In 2015, one in three Americans were victims of healthcare data breaches, attributed to a series of large-scale attacks that each affected more than 10 million individuals.
The findings of the Bitglass 2016 Healthcare Breach Report come from analyzing data on the United States Department of Health and Human Services’ “Wall of Shame,” a database of breach disclosures required as part of HIPAA.
“The 80 percent increase in data breach hacks in 2015 makes it clear that hackers are targeting healthcare with large-scale attacks affecting one in three Americans,” said Nat Kausik, CEO, Bitglass. “As the IoT revolution compounds the problem with real-time patient data, healthcare organizations must embrace innovative data security technologies to meet security and compliance requirements.”
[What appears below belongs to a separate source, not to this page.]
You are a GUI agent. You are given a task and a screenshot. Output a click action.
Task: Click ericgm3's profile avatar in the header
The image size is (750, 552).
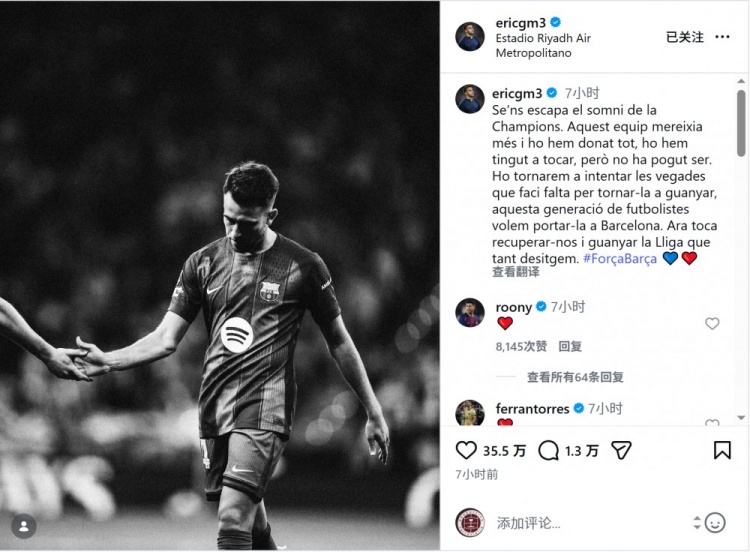(470, 36)
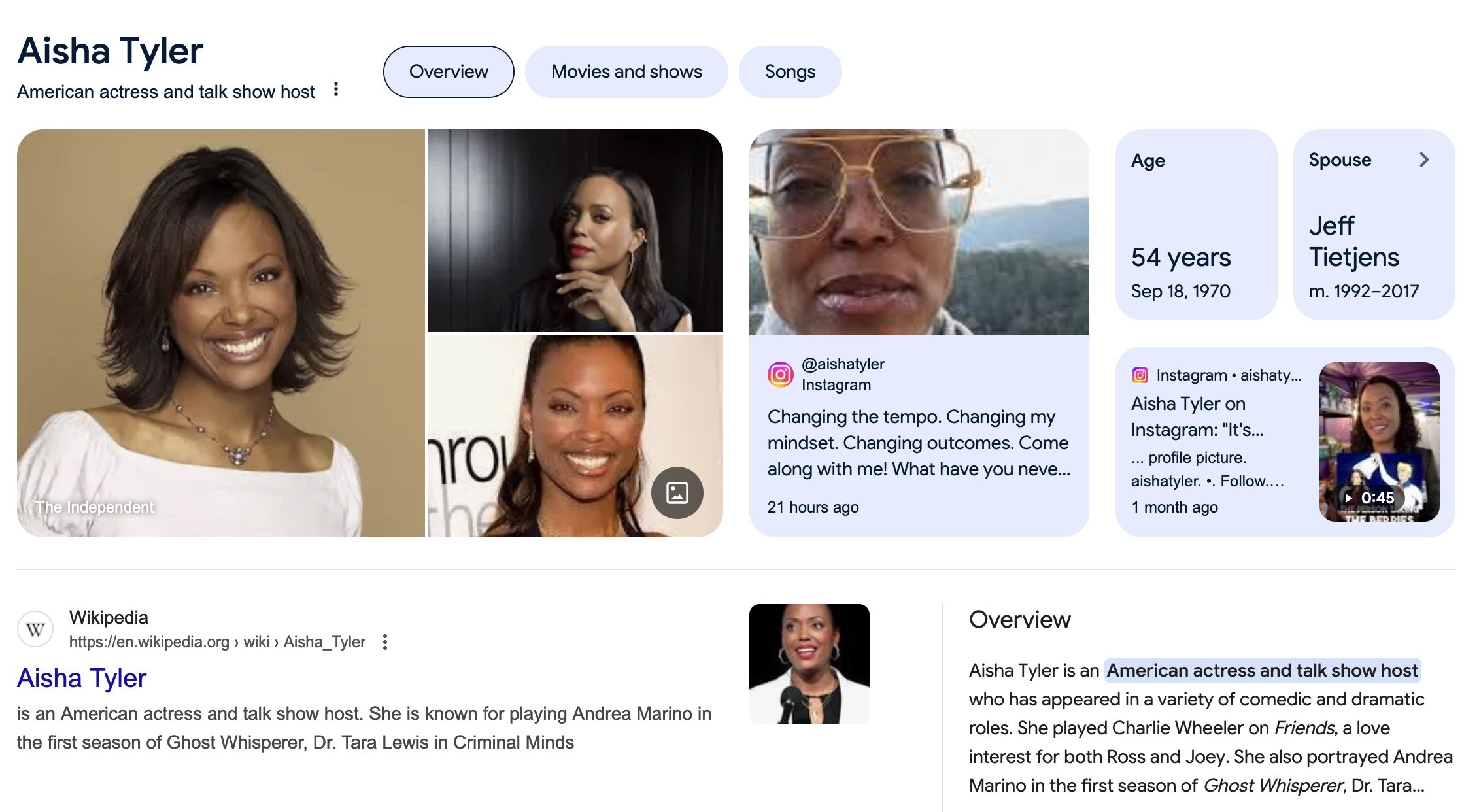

Among the most significant findings of the report was that in 2015, 98 percent of record leaks were due to large-scale breaches targeting the healthcare industry. These high-profile attacks were the largest source of healthcare data loss and indicate that cyber attackers are increasingly targeting medical data. Such breaches include the widely publicized Premera Blue Cross hack, involving 11 million customers, and the Anthem hack, which resulted in 78.8 million leaked customer records.
Why healthcare data?
Protected health information (PHI) – which includes sensitive information such as Social Security numbers, medical record data, and date of birth — has incredible value on the black market. A recent Ponemon Institute report on the cost of breaches found the average cost per lost or stolen record to be $154. That number skyrockets to $363 on average for healthcare organizations.
When credit card breaches occur, issuers can simply terminate all transactions and individuals benefit from laws that limit their liability. However, victims have little recourse when subjected to identity theft via PHI leaks, and many are not promptly informed that their data has been compromised.
While criminals often leverage healthcare data for the purposes of identity theft, they can also leverage it to access medical care in the victim’s name or to conduct corporate extortion.